TASK STATEMENT:
Return, word for word, only the lines of the data below that lie between the line with "How do I perform: Click the Jira logo?" and the line with "Click the Configure", those two lines included.

[PROVIDED RECORDS Boundary: Start]

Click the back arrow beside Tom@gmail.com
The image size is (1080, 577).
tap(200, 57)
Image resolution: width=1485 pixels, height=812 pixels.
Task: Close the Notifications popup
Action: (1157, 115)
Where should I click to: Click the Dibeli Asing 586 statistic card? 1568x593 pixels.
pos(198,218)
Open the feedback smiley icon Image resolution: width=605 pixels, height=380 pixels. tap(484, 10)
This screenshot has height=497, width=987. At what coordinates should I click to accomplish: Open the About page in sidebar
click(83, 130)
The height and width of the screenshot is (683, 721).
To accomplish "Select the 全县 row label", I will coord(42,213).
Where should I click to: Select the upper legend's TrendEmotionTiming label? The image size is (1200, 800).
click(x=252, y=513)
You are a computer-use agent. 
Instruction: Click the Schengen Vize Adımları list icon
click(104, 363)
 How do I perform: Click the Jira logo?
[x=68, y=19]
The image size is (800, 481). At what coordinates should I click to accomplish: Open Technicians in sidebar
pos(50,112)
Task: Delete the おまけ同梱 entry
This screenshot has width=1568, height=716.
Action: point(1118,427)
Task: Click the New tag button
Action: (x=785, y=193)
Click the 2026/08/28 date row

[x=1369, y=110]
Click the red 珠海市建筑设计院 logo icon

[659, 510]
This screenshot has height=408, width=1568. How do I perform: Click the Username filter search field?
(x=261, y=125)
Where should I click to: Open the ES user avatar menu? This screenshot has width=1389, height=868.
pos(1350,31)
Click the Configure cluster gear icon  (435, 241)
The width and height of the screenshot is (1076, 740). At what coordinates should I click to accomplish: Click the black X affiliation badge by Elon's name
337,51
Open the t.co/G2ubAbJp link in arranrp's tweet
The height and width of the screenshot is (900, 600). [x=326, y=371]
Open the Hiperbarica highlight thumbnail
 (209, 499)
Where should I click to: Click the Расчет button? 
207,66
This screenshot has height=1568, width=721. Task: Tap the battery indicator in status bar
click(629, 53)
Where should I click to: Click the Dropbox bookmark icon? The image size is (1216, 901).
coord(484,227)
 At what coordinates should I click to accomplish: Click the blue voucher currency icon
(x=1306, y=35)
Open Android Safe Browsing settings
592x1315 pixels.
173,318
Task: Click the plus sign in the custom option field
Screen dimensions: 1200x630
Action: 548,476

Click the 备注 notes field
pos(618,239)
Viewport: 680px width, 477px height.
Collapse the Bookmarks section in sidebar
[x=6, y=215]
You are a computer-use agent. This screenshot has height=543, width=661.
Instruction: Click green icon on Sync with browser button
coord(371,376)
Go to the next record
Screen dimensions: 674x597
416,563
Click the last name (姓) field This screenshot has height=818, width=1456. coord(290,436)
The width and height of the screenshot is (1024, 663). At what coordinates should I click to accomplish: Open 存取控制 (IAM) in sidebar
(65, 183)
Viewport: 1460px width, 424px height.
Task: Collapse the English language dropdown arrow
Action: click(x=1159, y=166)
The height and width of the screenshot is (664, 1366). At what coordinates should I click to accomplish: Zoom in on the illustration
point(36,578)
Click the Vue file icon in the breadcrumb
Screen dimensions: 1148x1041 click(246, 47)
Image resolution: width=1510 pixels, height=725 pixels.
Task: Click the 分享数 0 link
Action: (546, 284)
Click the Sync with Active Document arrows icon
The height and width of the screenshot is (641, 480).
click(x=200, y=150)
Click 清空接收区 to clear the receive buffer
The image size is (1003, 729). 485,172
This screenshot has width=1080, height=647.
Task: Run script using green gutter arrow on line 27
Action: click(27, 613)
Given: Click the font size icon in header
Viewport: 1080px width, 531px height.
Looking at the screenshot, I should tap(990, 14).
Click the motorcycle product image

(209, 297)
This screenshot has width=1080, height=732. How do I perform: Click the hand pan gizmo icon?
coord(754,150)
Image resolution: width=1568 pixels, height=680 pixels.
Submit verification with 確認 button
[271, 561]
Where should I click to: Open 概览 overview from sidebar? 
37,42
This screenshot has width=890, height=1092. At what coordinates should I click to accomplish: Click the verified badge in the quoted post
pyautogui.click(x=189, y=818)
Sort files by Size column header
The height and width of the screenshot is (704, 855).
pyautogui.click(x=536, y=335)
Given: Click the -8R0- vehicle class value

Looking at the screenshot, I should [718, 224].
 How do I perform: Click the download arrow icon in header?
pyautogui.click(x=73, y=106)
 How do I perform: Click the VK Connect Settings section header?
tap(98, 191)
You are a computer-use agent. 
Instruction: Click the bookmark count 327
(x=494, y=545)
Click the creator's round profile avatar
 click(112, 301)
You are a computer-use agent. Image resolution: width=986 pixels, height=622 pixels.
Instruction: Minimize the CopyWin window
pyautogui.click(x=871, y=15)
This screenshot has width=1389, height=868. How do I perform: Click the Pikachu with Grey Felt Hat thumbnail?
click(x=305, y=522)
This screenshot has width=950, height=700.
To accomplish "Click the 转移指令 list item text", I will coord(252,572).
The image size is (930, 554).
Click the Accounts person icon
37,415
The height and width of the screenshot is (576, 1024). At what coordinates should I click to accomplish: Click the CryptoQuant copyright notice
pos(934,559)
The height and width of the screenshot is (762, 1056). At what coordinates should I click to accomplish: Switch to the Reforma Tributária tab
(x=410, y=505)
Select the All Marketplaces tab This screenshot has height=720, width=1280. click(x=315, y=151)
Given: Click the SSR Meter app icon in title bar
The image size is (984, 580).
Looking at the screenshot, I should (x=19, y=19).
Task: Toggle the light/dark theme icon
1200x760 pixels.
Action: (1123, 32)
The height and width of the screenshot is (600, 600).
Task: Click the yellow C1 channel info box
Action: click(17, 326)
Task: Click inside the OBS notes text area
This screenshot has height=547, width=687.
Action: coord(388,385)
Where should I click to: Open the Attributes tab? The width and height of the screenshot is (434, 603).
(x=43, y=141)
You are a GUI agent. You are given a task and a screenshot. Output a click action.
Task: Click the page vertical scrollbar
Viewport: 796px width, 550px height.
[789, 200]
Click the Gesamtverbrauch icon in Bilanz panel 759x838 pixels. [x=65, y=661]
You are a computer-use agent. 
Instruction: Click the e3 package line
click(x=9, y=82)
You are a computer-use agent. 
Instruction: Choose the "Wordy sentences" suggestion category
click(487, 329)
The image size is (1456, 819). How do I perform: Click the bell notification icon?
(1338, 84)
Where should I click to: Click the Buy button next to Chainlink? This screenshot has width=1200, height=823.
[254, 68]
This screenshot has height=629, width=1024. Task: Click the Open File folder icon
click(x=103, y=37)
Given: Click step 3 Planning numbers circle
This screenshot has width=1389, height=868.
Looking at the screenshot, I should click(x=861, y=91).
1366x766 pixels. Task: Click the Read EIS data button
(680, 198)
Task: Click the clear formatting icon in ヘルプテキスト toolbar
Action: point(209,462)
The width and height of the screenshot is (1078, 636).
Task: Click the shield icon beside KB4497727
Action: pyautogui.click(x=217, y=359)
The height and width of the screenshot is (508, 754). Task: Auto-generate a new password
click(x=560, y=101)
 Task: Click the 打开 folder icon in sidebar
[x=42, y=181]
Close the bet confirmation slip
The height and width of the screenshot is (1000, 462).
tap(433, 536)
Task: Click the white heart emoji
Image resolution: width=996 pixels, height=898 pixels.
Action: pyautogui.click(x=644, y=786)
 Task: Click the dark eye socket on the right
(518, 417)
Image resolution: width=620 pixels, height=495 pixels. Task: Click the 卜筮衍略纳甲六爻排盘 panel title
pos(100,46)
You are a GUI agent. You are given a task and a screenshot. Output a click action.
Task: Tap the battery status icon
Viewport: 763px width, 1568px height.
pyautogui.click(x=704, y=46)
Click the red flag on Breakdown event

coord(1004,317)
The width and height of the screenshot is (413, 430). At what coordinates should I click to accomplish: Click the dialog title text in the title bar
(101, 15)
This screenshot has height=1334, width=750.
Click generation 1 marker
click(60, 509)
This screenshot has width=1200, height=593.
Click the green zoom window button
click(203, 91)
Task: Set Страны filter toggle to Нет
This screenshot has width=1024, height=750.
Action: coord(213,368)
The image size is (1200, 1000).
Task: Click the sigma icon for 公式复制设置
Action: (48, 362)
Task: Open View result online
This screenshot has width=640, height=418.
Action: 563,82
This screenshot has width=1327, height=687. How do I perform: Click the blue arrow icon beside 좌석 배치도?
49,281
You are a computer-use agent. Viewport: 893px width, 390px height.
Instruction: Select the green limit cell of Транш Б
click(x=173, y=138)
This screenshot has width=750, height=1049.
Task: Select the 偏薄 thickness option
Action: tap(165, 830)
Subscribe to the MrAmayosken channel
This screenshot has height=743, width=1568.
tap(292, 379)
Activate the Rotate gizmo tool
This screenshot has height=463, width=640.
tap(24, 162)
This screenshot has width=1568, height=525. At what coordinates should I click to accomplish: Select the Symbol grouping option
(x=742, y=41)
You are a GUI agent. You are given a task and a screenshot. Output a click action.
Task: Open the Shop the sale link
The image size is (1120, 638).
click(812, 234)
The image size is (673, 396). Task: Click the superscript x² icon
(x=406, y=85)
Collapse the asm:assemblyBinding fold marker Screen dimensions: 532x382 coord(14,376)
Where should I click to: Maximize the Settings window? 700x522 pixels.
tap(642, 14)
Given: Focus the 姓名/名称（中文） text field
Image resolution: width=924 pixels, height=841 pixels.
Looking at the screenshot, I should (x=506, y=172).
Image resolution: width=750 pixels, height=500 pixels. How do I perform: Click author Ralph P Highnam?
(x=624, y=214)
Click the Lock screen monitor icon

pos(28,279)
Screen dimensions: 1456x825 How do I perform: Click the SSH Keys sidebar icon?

[PROVIDED RECORDS Boundary: End]

ANSWER:
 How do I perform: Click the Jira logo?
[x=68, y=19]
The image size is (800, 481). At what coordinates should I click to accomplish: Open Technicians in sidebar
pos(50,112)
Task: Delete the おまけ同梱 entry
This screenshot has width=1568, height=716.
Action: point(1118,427)
Task: Click the New tag button
Action: (x=785, y=193)
Click the 2026/08/28 date row

[x=1369, y=110]
Click the red 珠海市建筑设计院 logo icon

[659, 510]
This screenshot has height=408, width=1568. How do I perform: Click the Username filter search field?
(x=261, y=125)
Where should I click to: Open the ES user avatar menu? This screenshot has width=1389, height=868.
pos(1350,31)
Click the Configure cluster gear icon  (435, 241)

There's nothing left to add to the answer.